Hope Edelman, a grief and loss coach, is the author of eight books, including “Motherless Daughters” and, most recently, “The AfterGrief: Finding Your Way Along the Long Arc of Loss.”
As the nation mourns more than 500,000 lives lost a year into the coronavirus pandemic, another pandemic wave is building — of grief. It poses a potential public health crisis of its own.
For the past century, Americans’ response to grief has been to minimize its impact and suppress the emotional pain. We treat grieving as an individual affair, with mourners responsible for “getting over” their losses, mostly in private. Social isolation during the pandemic has made grieving even more solitary.
But grief wasn’t always treated this way. For centuries, communities came together to mourn the passing of an individual as a loss to the polity. Victorian mourning practices were extravagant social affairs involving rituals that the bereaved and fellow citizens followed for months, sometimes years, after a death.
Then came the one-two punch of World War I and the 1918 influenza pandemic. With so many deaths occurring so fast, mourning rituals became prohibitively expensive and social mourning was effectively impossible to maintain. Like today, large public gatherings were prohibited and quarantines enforced. Funerals shrank in size, mourning periods contracted and families were left to grieve in isolation. By the 1920s, grief in America had largely gone underground.
A century later, grief is again a widespread issue. With each covid-19 death affecting an estimated nine survivors, more than 4.5 million Americans are grieving loved ones lost to the virus. Beyond deaths to other causes, there were additional U.S. fatalities last year: gatherings with family and friends, classroom learning, millions of jobs that won’t return. Collectively, we lost a way of life in 2020.
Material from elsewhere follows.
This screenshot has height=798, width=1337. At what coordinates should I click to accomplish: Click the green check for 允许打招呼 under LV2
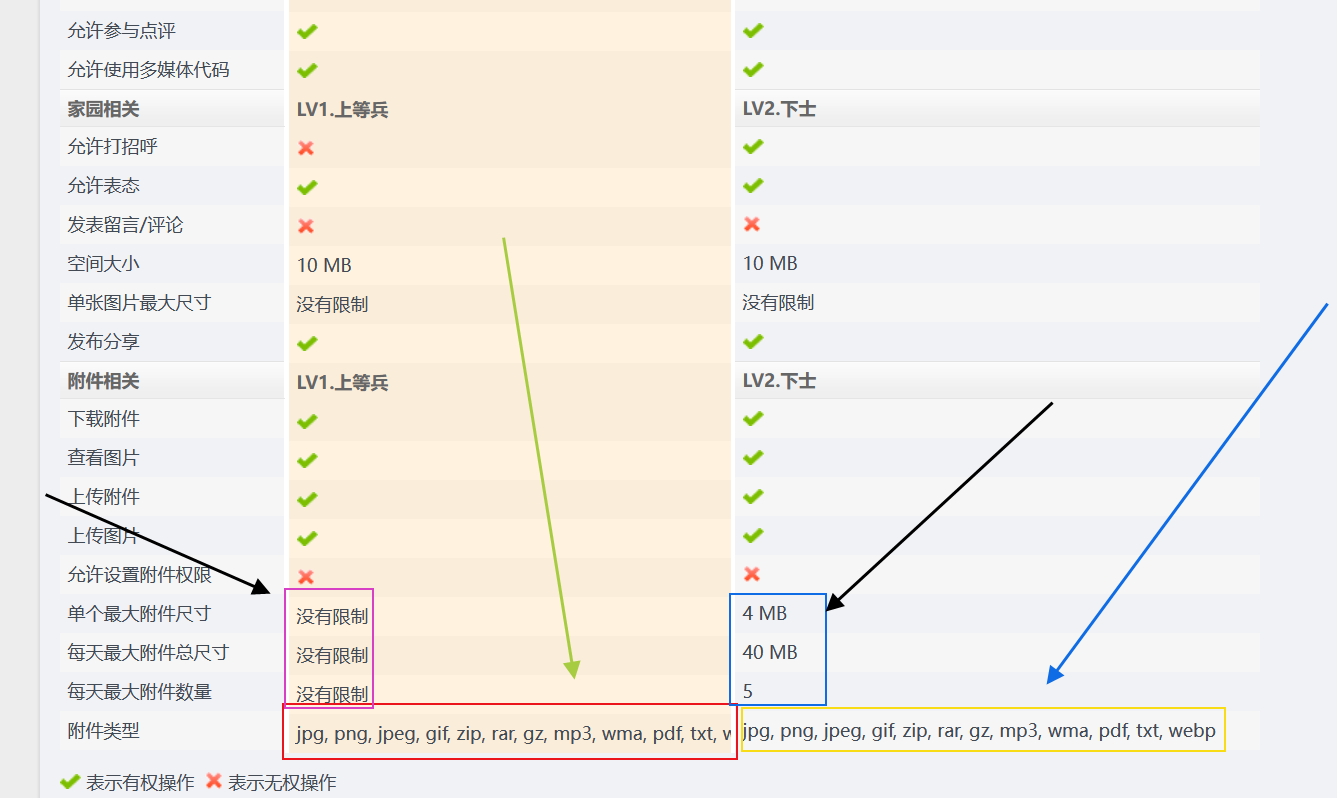click(753, 147)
Yet there has been no sustained outpouring of public support for mourners, as happened after the devastation of 9/11. Instead of a broad acknowledgment of mass distress, our nation has been mute with grief. Pandemic skepticism has also disparaged the losses some have experienced.
This is a precarious state for a nation. Grief is cyclical, especially around anniversary dates. Even under optimal conditions, many mourners experience a dip in functioning at the one-year mark. We should expect this to happen, starting this month, with the one-year anniversaries of the first wave of pandemic deaths and lockdowns. One year isn’t far on the long arc of adjustment, but it’s well beyond the point that most people expect visible evidence of mourning to last. Collectively failing to grant each other permission to express distress beyond the first weeks after a loss can have profound health consequences.
In children and teens, unaddressed grief can manifest as trouble sleeping, depression, anxiety, behavior issues and lower self-esteem, a 2015 study found. Research from 2018 found it leads to aggression and academic or work struggles. In adults, unaddressed grief can manifest as depression, anger, anxiety, and substance use and abuse. Medical research has linked unaddressed and suppressed emotions to a host of physical ailments later in life, including hypertension and autoimmune disorders.
President Biden’s remarks on Monday, acknowledging not just the lives lost but also the loved ones mourning, are a good start. In addition to promoting professional help, there are steps that we citizens can take to address this siloed bereavement and help head off a looming public health crisis.
We can start by viewing grief support as part of our essential social contract. Those who are grieving need acknowledgment and understanding from family and friends. This starts with taking their losses seriously and accepting their reactions. Listening to their stories of a loved one’s life and death with compassion, instead of judgment, is key; so is confirming the coronavirus’s threat to human health if their loved one died of covid.
As in 1918, public health restrictions have affected the rituals people typically rely on for comfort and support. Funerals have again become stripped-down facsimiles, with some long-standing ethnic and religious traditions abbreviated or abandoned. Some families have postponed memorial services — and their own expressions of grief — in favor of planning to hold shows of respect when groups can again gather safely.
Today’s mourners should be helped to hold on to whatever rituals remain, even if that means attending a memorial service two years after a death. Rituals allow people to draw on the comforts of the past while projecting a loved one’s influence forward.
New rituals can be developed, too. Even repetitive, everyday acts such as drinking morning coffee from a mother’s favorite mug or touching a loved one’s framed photo when passing by can bring comfort if performed with intention. Folding the memory or values of a lost loved one into new traditions is a way to continue honoring the lives they lived.
Finally, participating in public acknowledgements of those who have died provides a larger meaning and context for the half-million deaths that otherwise risk being minimized or, worse, forgotten.
Everyone eventually loses someone dear, some of us sooner rather than later. Mourners’ unexpressed distress can manifest in them physically and in their interactions with others — in how they work, raise children and create policy. Validating and supporting the bereaved at the time of loss is not just the compassionate thing to do — it’s a necessary investment in the collective good.